MATERIAL PROVIDED ->
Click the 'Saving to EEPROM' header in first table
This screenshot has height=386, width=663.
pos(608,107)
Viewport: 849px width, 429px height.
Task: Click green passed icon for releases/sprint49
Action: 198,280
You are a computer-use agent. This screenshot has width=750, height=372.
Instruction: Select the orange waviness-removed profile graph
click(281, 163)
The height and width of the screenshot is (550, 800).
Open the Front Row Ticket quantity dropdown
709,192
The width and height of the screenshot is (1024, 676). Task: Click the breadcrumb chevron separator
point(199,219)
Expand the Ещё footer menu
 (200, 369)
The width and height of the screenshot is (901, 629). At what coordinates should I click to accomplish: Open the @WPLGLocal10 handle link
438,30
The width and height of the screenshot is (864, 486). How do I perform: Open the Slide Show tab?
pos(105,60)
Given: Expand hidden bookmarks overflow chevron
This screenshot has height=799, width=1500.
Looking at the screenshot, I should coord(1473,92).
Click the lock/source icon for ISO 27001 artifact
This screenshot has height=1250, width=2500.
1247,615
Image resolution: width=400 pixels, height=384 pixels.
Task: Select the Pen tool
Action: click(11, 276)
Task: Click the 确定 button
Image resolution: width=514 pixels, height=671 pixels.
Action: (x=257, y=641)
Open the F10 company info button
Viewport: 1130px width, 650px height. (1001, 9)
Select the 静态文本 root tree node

BRIEF ->
In the listing above, find the line with "You are a computer-use" and the line with "Given: Expand hidden"; output exactly those lines and all lines between them.

ANSWER FOR THIS EXERCISE ->
You are a computer-use agent. This screenshot has width=750, height=372.
Instruction: Select the orange waviness-removed profile graph
click(281, 163)
The height and width of the screenshot is (550, 800).
Open the Front Row Ticket quantity dropdown
709,192
The width and height of the screenshot is (1024, 676). Task: Click the breadcrumb chevron separator
point(199,219)
Expand the Ещё footer menu
 (200, 369)
The width and height of the screenshot is (901, 629). At what coordinates should I click to accomplish: Open the @WPLGLocal10 handle link
438,30
The width and height of the screenshot is (864, 486). How do I perform: Open the Slide Show tab?
pos(105,60)
Given: Expand hidden bookmarks overflow chevron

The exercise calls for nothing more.